The Media’s Political Suicide

The Media’s Political Suicide, by Daniel Greenfield.

Earlier this year, Warren Buffett … dumped 30 newspapers that he had bought for $344 million for $140 million. …

There’s too much content chasing too few advertisers and subscribers. The internet took away the death grip that local papers had on certain kinds of advertising and made other kinds irrelevant. And people have a lot more options for breakfast reading material than just subscribing to the local rag. …

The [New York] Times and the [Washington] Post can drive conversation, dominate the news cycle with an anti-Trump conspiracy theory, or turn historical revisionism like the 1619 Project into a curriculum, a TV show, and a movie. But that’s not a realistic option for the Sacramento Bee or the Fort Worth Star-Telegram.

Advertisers will flock to the Times and the Post because they have affluent readers and drive the conversation. But local papers will go on bleeding older and more conservative readers while the hedge funds that own them slash jobs, eliminate entire papers, and eventually give up on the whole media venture as a bad idea. …

Local papers are dying. Formerly influential national news magazines are irrelevant. When was the last time you heard anything from Time except around its annual Cause of the Year publicity stunt?

And it’s not just the dead tree media that’s in trouble. Digital darlings like the Huffington Post, Vice and Vox have been cutting jobs because clickbait doesn’t win over subscribers who will pay for content.

Journalism doesn’t sell enough advertising any more, so media is evolving into political advocacy — because people pushing their agendas will pay.

After advertising left them, the mainstream media sold out to the next highest bidder:

What we think of as the media, a series of private companies reporting the news to customers willing to pay for their services, is evolving into a political movement that views its platforms as a public service.

The for-profit media is still around, but not for long. The non-profit media is the rising model …
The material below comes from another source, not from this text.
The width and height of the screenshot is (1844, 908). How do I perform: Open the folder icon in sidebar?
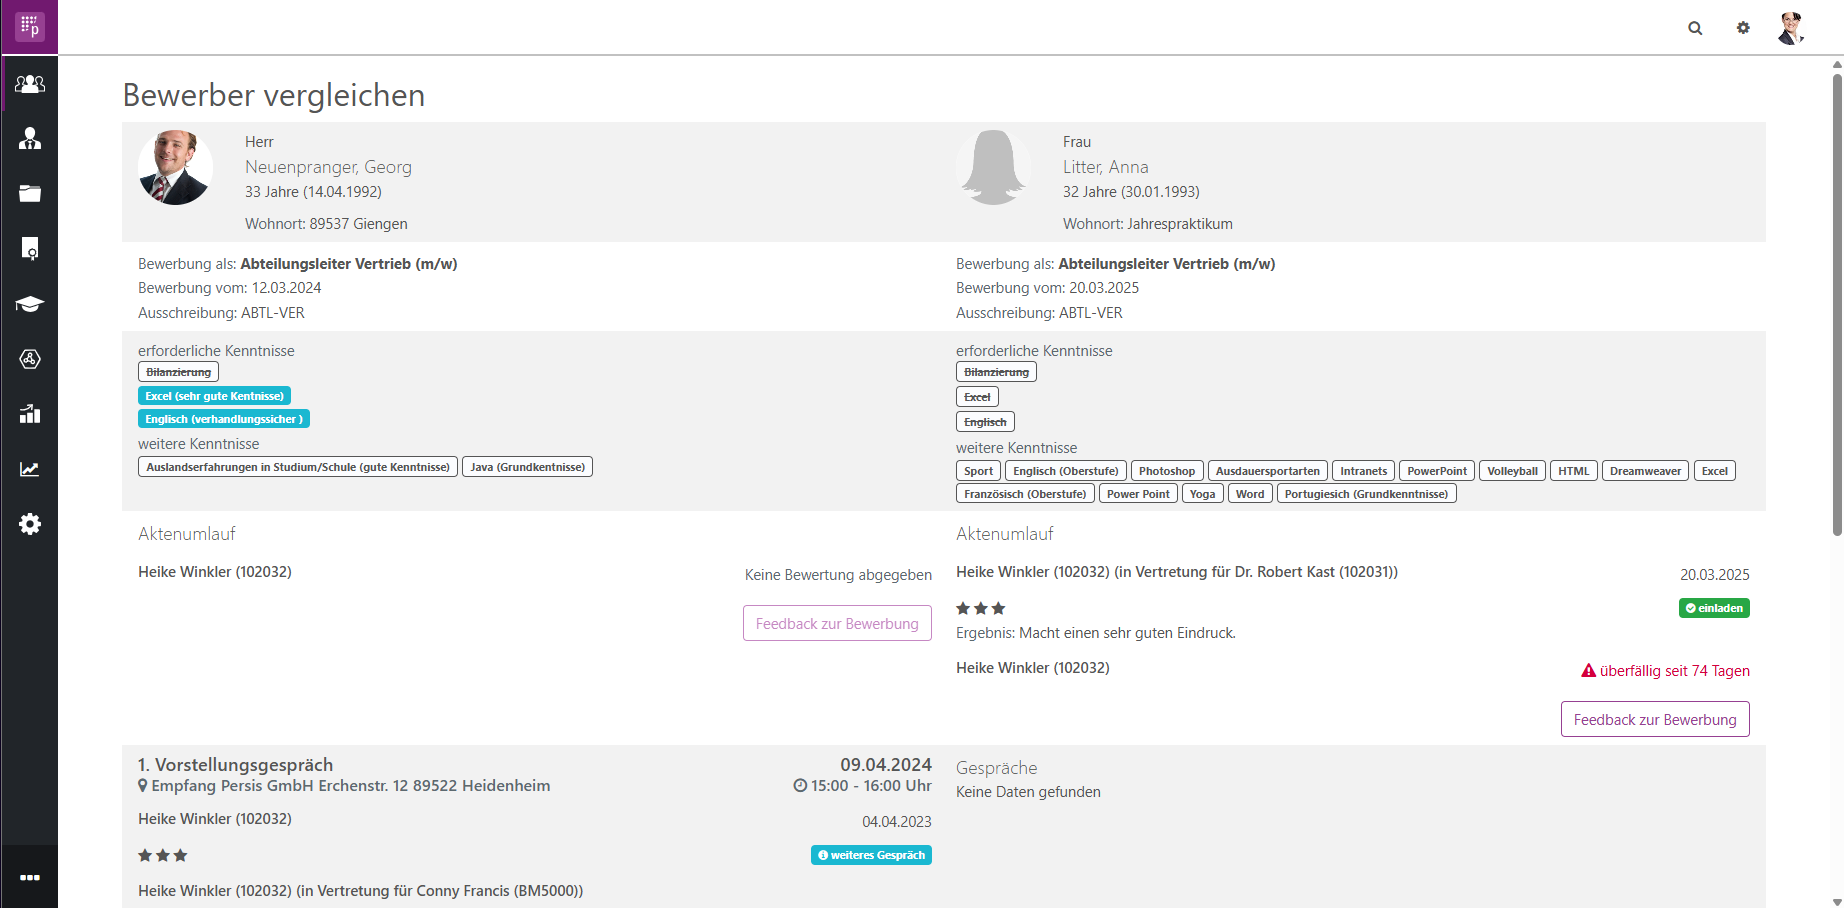click(30, 194)
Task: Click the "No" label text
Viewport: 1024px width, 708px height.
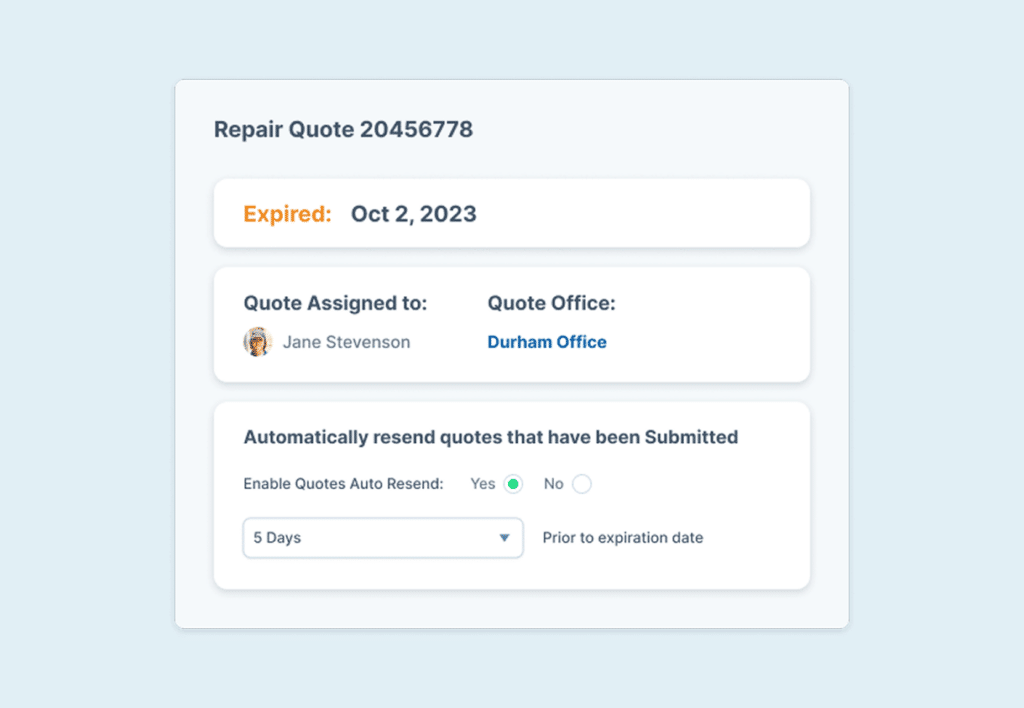Action: pyautogui.click(x=554, y=484)
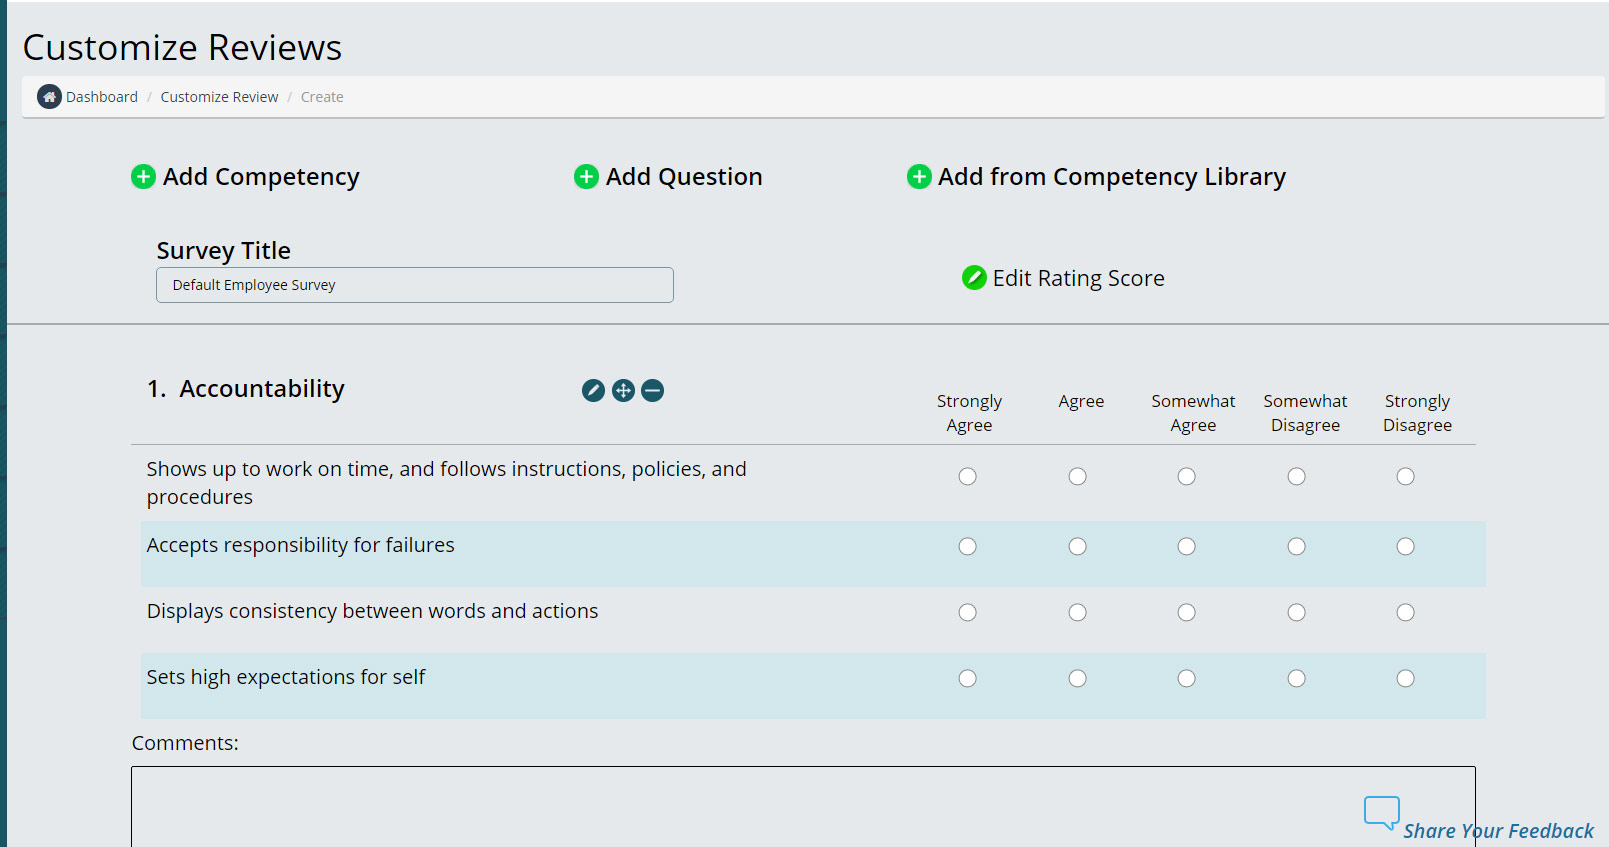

The media has redefined journalism as advocating for left-wing policies and the advantage of this is that in the age of the internet, political activism has a better business model than journalism. …

Non-profit journalism has redefined the purpose of investing in the media from profits to politics. As a political non-profit, the media can be more viable than it has in years. …

 

 

Our roles as  consumers has changed too. We used to be informed, but now we are indoctrinated:

The reader and the viewer are no longer consumers, they are the product that is being sold to the media’s political backers.

Even as the non-profit media claims that it’s now free to pursue journalism as a public service, it’s not providing a service to the public, it’s serving a small class of donors by trying to influence the public. …

 

 

Truth? Lip service only. Now it’s all about the cause.

The media still insists that it’s objective, trustworthy and seeking the truth. But those slogans are the leftovers of an older generation that at least believed in hypocritically mouthing such pieties. The new generation, the one leading the purge at the New York Times, doesn’t even believe in the pieties.

The campaigns, like those that hijacked the Times, are coordinated by political allies from different media outlets across social media. The participants in this new collegiality view journalism as a form of advocacy for their political agenda. They have no commitment to the organization they work for, only to the larger movement of which they are operatives, coordinating to undermine their own organizations.

In the leftist non-profit realm, organizations are just shells for an agenda and they can be jettisoned, renamed, or swapped out at the right time. As the media falls into that category, publications become mere brands to be tied to a fake news narrative, and tossed aside when they’re no longer getting clicks. …

The end result is State News, a product that closely resembles the government news networks in China or Russia, but which is still distributed across a variety of organizations and which is controlled by social media narratives coordinated across social networks rather than by a central government agency. …

 

 

Why bother with long stories, if all we need to keep up with the Party are the slogans on Twitter?

The only reason to read long form articles is to find out the details of a story or experience new ideas, but when writing exists to reinforce what readers already believe, then it doesn’t need to be read.

Hardly anyone bothered reading Soviet papers because everyone already knew what was in them.

A media that exists to tweet articles about Trump’s terribleness and a story about an oppressed person whose plight proves the need to have open borders, no police, and free everything is unreadable. Not just to conservatives, but to everyone who isn’t looking for a righteousness or rage fix in the morning.

The media envisions its own transformation into public service non-profits subsidized by dot com tycoons and then eventually the benevolent socialist state that will pay its members to put out propaganda that nobody reads.

Sad but true. Great incisive piece by Greenfield.